Inizialmente i legionari continuarono ad indossare
l’uniforme in panno grigio-verde dell’ex-regio
esercito, poi vennero via via utilizzate le
uniformi mimetiche. Per il Battaglione venne
creata un’apposita fascia modello germanico,
con la scritta “BTG. IX SETTEMBRE”, bordata
con stoffa tricolore, da apporre tra il primo
ed il secondo bottone della giubba.
Le mostrine erano costituite dalle fiamme nere
a due punte della GNR; a differenza della Guardia
Nazionale Repubblicana, i militi del IX Settembre
non portarono mai le doppie M o il gladio; al
loro posto sui baveri restò la M rossa smaltata,
già dei Battaglioni da sbarco.
Per quanto riguarda l’armamento, ai soldati
vennero distribuiti moschetti Beretta 1938 e
Mauser 7,60. Alle compagnie pesanti vennero
consegnate mitragliatrici Breda 30, Mg42 tedesche
e mortai da 45mm e 81mm. Abbastanza soddisfacente
fu la motorizzazione del reparto, con numerosi
automezzi e qualche autoblindo SPA.
Operazioni
all’isola d’Elba
Il 17 settembre l’isola presidiata
da circa 10.000 soldati italiani, era stata
attaccata e conquistata dai reparti tedeschi.
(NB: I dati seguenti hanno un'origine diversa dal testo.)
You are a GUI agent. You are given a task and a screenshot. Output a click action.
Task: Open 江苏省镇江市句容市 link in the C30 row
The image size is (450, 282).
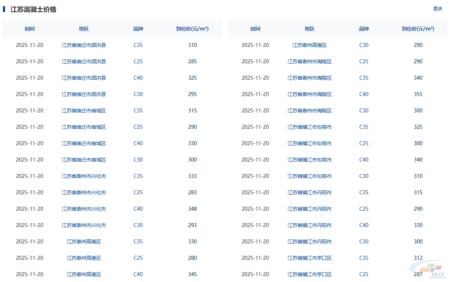pos(310,176)
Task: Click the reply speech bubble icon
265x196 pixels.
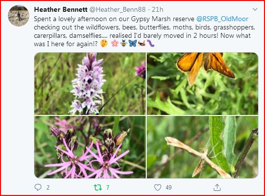Action: point(38,187)
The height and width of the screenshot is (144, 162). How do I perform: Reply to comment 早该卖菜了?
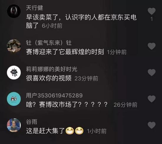pyautogui.click(x=81, y=21)
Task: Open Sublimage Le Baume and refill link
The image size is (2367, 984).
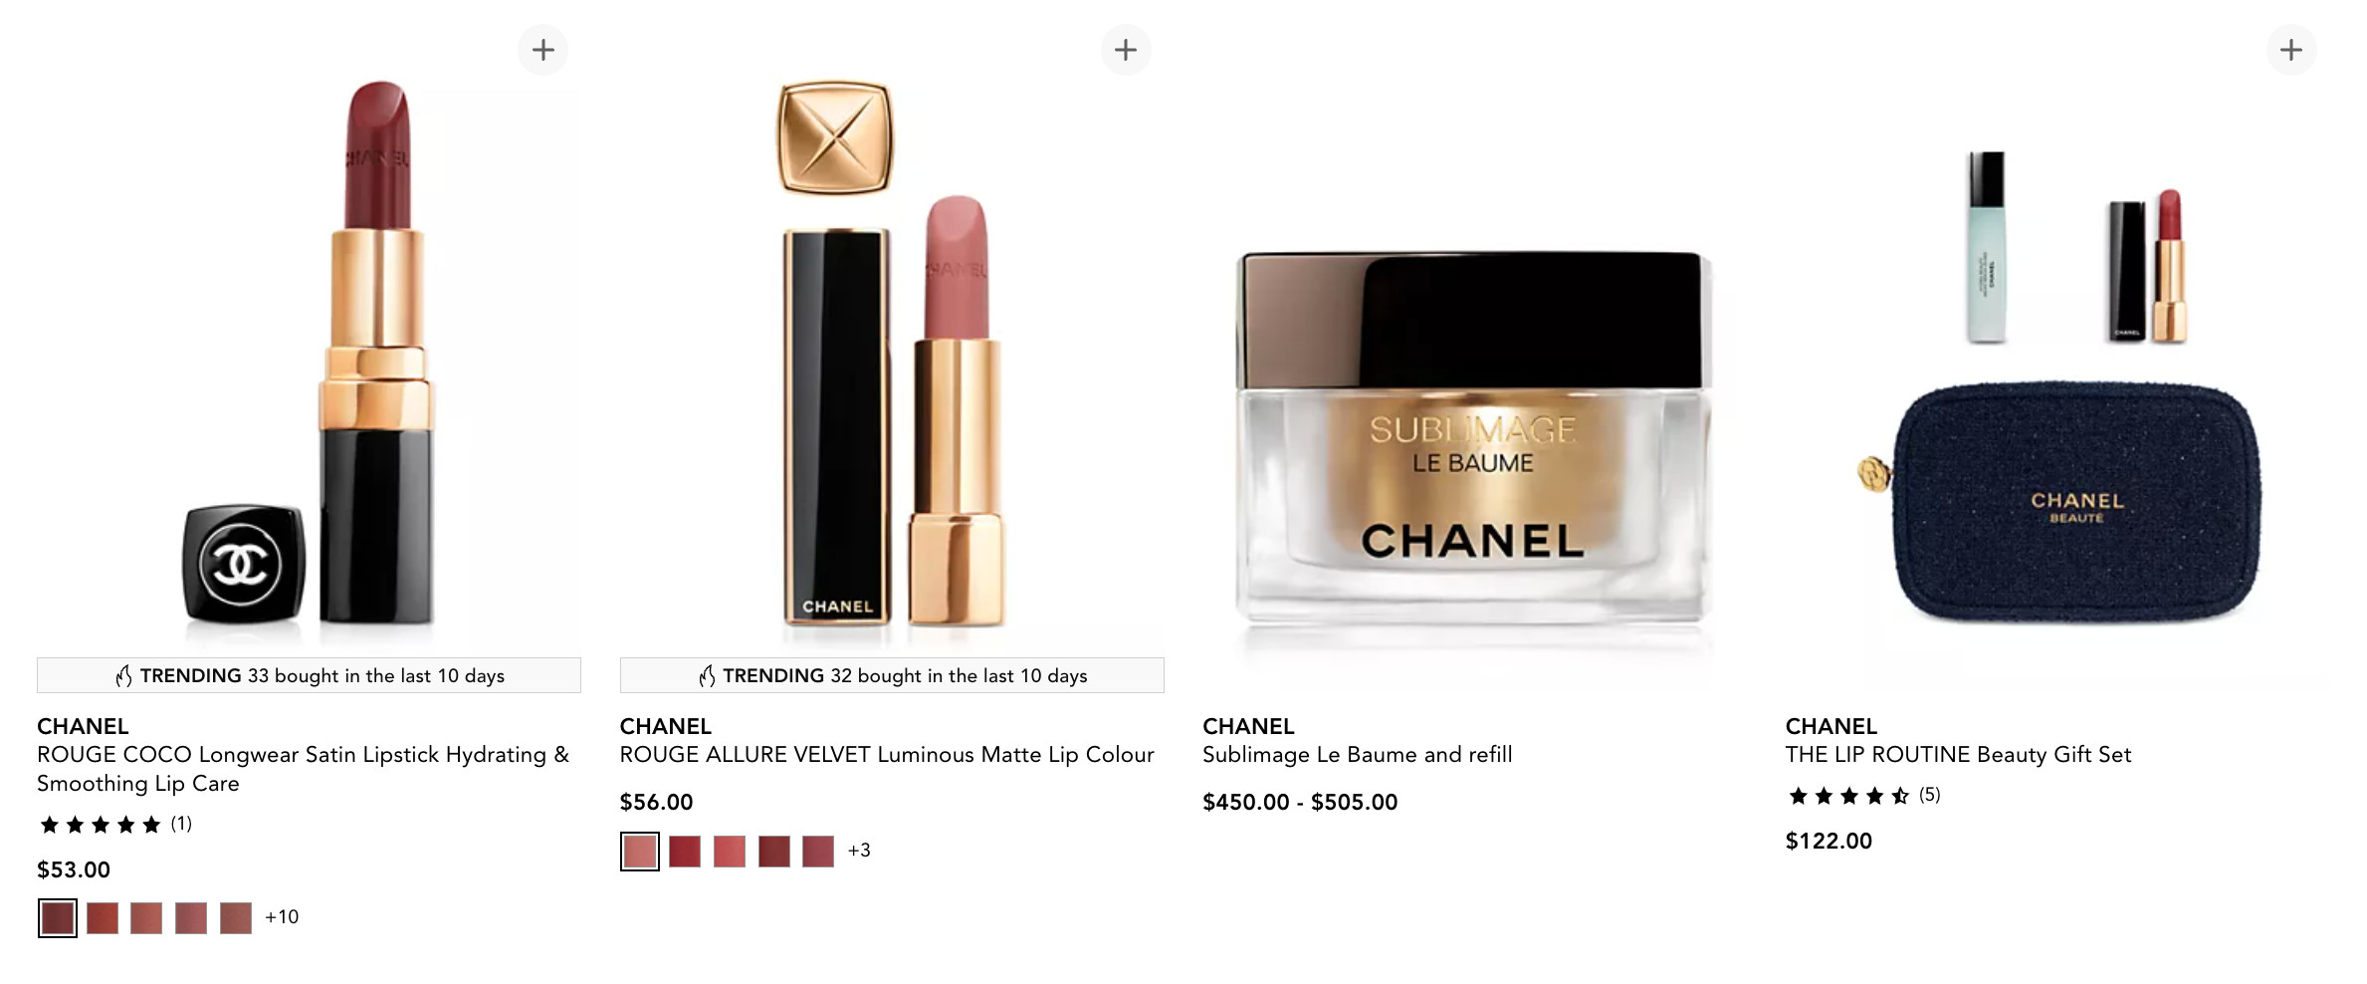Action: [x=1357, y=755]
Il 27 ottobre un Gruppo Tattico del Battaglione
IX settembre, agli ordini del Tenente Furlani,
venne destinato all’isola per essere impegnato
in azioni di rastrellamento.
Nell’occasione vennero recuperate moltissime
armi, munizioni ed equipaggiamento delle unità
sbandate del Regio Esercito, così come molti
soldati sbandati aderirono alle forze armate
della RSI. Il Gruppo tattico fece ritorno a
Teramo il 14 gennaio 1944.
Civitella
- Roveto
Un altro gruppo tattico, formato dal 3° plotone
agli ordini del Tenente Longiarù, il 2 novembre
lasciò Teramo per dirigersi a Civitella Roveto
in provincia dell’Aquila con il compito di rendere
sicura la strada per Sora dagli attacchi e dai
sabotaggi dei partigiani. L’area infatti rappresentava
un’importante linea di comunicazione per il
trasferimento delle truppe e dei materiali destinati
alla linea Gustav. Dopo aver effettuato diversi
rastrellamenti e catturato numerosi ribelli,
il 10 gennaio 1944 il reparto rientrà a Teramo
ricongiungendosi al Battaglione.
Fronte
di Anzio
Il 22 gennaio 1944, gli anglo-americani
sbarcarono tra Anzio e Nettuno alle spalle della
linea Gustav, allo scopo di aggirare i Colli
Albani e chiudere in una sacca le forze tedesche
che combattevano a Cassino.
Per fronteggiare i tedeschi inviarono nell’area
dello sbarco tutte le forze disponibili, compresi
i reparti della Repubblica Sociale Italiana.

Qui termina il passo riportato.